Extracted records:
>>>

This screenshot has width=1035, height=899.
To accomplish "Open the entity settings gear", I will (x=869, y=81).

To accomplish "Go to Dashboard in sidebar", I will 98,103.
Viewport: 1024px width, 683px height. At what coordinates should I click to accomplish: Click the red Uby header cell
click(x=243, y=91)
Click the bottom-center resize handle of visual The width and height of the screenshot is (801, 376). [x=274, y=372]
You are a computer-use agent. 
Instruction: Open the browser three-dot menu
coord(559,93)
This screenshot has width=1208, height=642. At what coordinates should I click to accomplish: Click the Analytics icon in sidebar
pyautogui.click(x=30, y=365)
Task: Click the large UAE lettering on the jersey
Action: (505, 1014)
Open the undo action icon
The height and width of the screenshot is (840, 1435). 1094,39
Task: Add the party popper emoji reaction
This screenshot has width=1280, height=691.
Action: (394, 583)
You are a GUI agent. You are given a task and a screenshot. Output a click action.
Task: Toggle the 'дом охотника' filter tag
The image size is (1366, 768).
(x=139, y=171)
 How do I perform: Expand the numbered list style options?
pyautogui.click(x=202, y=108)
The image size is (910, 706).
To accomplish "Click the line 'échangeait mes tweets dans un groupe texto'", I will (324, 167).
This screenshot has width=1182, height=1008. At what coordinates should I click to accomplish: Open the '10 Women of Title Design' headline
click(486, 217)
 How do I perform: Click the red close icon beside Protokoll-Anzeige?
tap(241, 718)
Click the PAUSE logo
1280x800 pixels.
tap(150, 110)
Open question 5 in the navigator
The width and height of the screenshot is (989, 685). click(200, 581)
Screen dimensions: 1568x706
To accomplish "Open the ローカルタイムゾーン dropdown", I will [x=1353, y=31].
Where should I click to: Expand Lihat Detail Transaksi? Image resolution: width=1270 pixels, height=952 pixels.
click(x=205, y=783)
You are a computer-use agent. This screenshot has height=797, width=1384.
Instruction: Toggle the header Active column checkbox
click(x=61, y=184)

<<<

WORK REQUIRED — Which lines above hold the string "agent"? Copy every one of them.

EXERCISE RESPONSE —
You are a computer-use agent. 
You are a GUI agent. You are given a task and a screenshot. Output a click action.
You are a computer-use agent. This screenshot has height=797, width=1384.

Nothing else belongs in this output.